Avoiding Checkpoint Fatigue
The death of a good checkpoint system is alarm fatigue. If 70% of agent actions require approval, users will approve without reading. To prevent this:
- Tune triggers continuously — track approval rate. If >20% of actions hit checkpoints, tighten the trigger rules.
- Auto-approve patterns — actions the same user has approved 10+ times for the same tool/args pattern are candidates for a trusted-action allowlist.
- Batch low-risk checkpoints — instead of one notification per action, batch multiple low-risk pending actions into a single review.
Key Takeaways
- Checkpoint trigger conditions should be explicit, rule-based, and auditable — not delegated to an LLM's judgment about riskiness.
- Auto-approve reversible actions on timeout; auto-reject irreversible actions on timeout — make this decision explicit at the call site.
- Every checkpoint notification must include the current task context, not just the raw action args.
- Log the exact summary the human saw when approving — not just the action — so you can audit decisions made on bad summaries.
- Monitor checkpoint approval rate: if >20% of actions require approval, trigger rules are miscalibrated and fatigue will degrade review quality.
- A trusted-action allowlist (auto-approve repeated identical patterns) is a safe way to reduce friction without removing oversight.

Listed records:

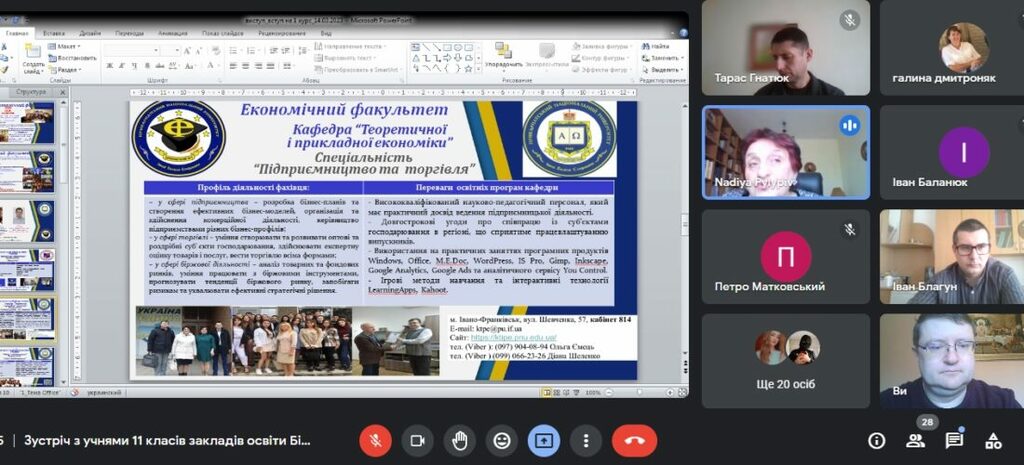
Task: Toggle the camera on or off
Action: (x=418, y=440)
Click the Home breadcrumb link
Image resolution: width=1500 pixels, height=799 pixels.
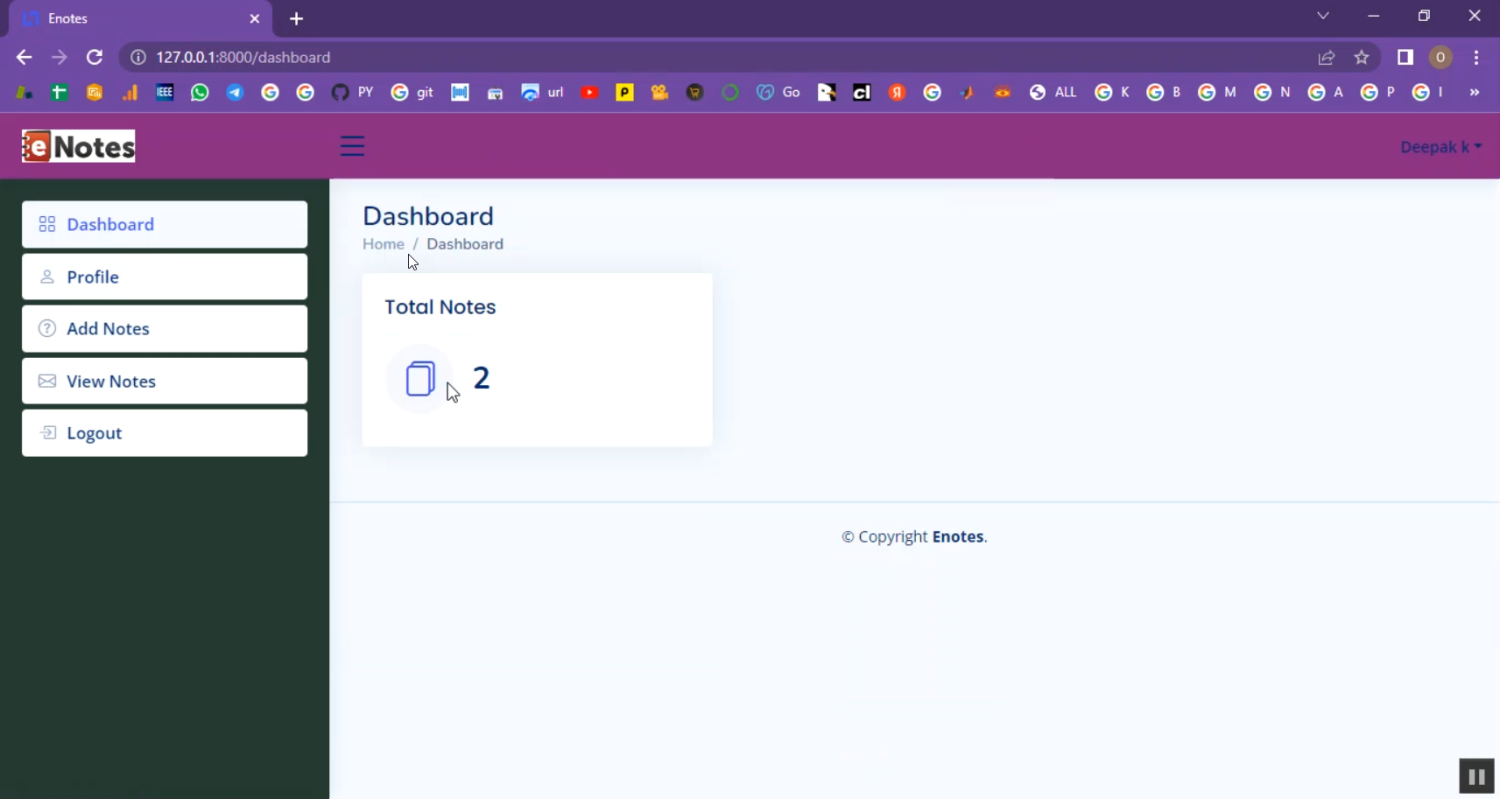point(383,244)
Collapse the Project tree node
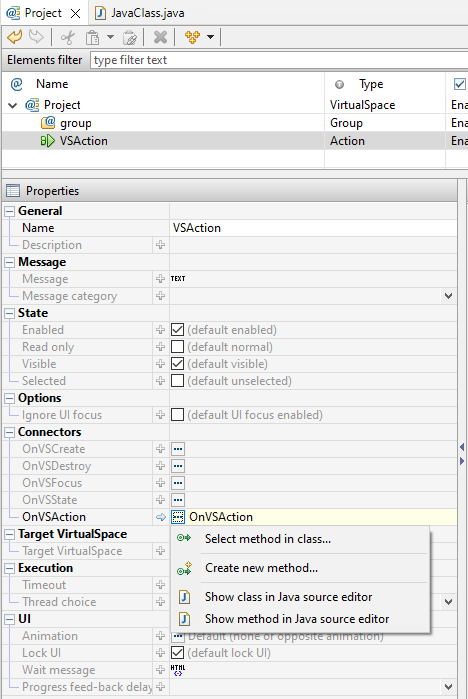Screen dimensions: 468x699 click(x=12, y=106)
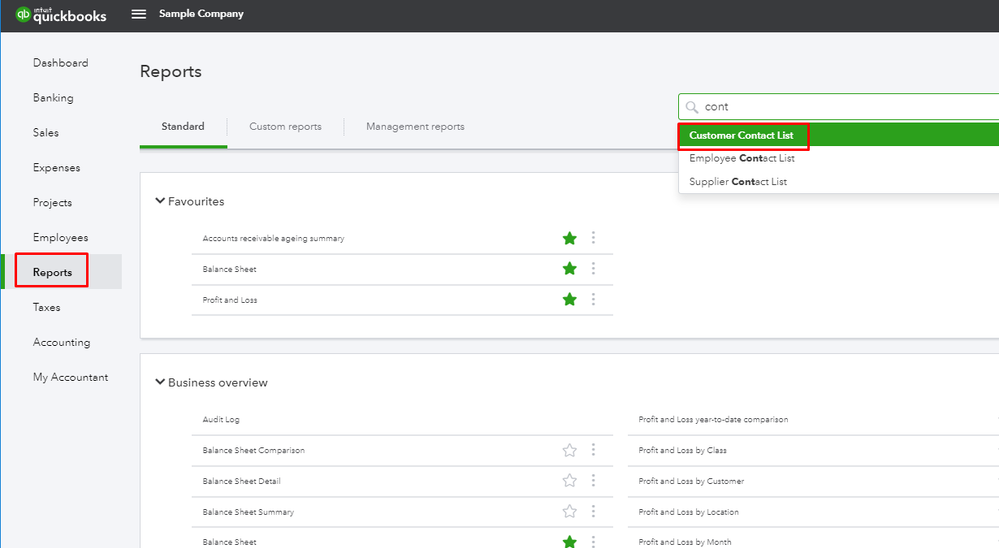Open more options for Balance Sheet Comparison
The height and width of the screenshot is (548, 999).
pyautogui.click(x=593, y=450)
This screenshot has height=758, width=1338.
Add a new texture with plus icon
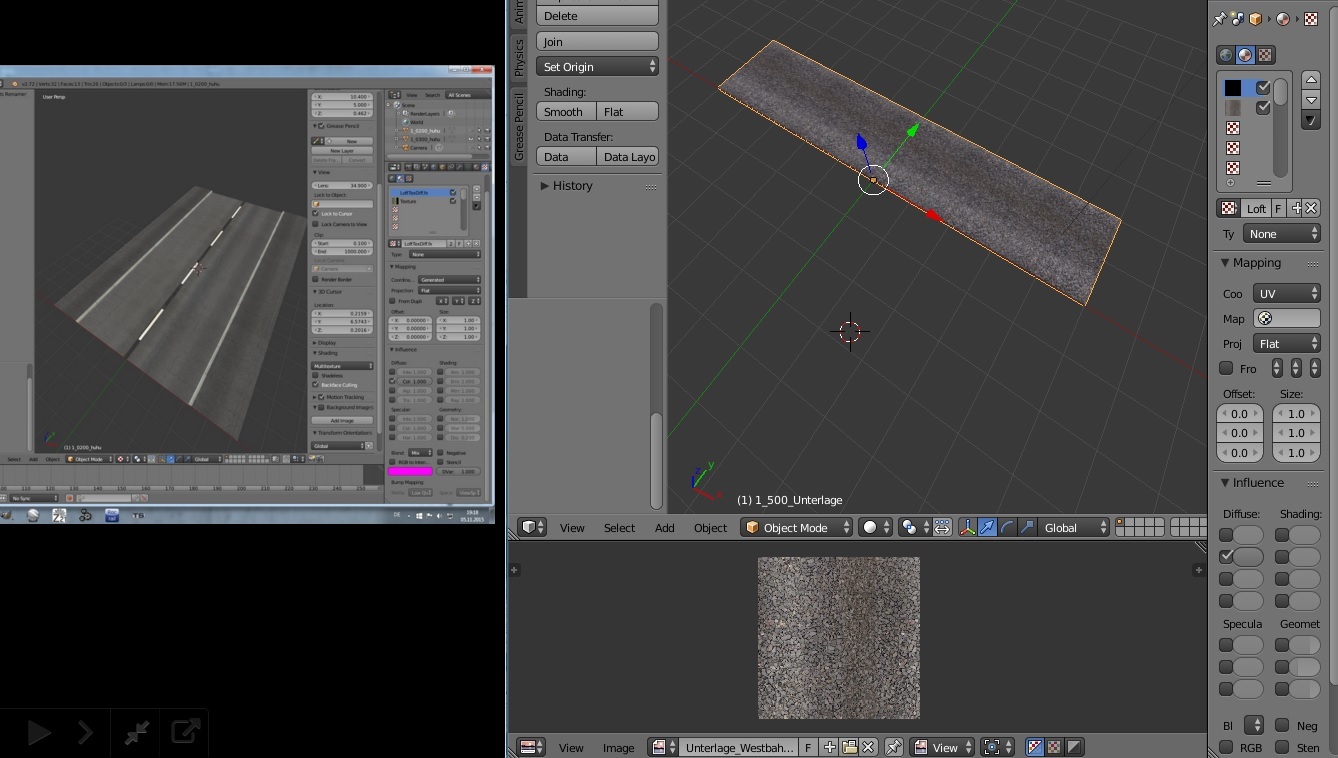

Task requirements:
a) In the text on checkpoint fatigue, what share of agent actions hitting checkpoints means the trigger rules should be tightened?
b) Summarize the text on checkpoint fatigue in two sentences.
c) From the text on checkpoint fatigue, quote the passage between "Key Takeaways" and "without removing oversight.", inclusive.

Your written answers:
a) More than 20% of actions.

b) Alarm fatigue kills a checkpoint system, and it can be prevented by tuning triggers when more than 20% of actions need approval, auto-approving patterns a user has approved 10+ times, and batching low-risk checkpoints into a single review. Trigger rules should be explicit and auditable, with timeout behavior set explicitly by reversibility, and each notification should carry task context, with the exact summary the human saw logged for audit.

c)
Key Takeaways
- Checkpoint trigger conditions should be explicit, rule-based, and auditable — not delegated to an LLM's judgment about riskiness.
- Auto-approve reversible actions on timeout; auto-reject irreversible actions on timeout — make this decision explicit at the call site.
- Every checkpoint notification must include the current task context, not just the raw action args.
- Log the exact summary the human saw when approving — not just the action — so you can audit decisions made on bad summaries.
- Monitor checkpoint approval rate: if >20% of actions require approval, trigger rules are miscalibrated and fatigue will degrade review quality.
- A trusted-action allowlist (auto-approve repeated identical patterns) is a safe way to reduce friction without removing oversight.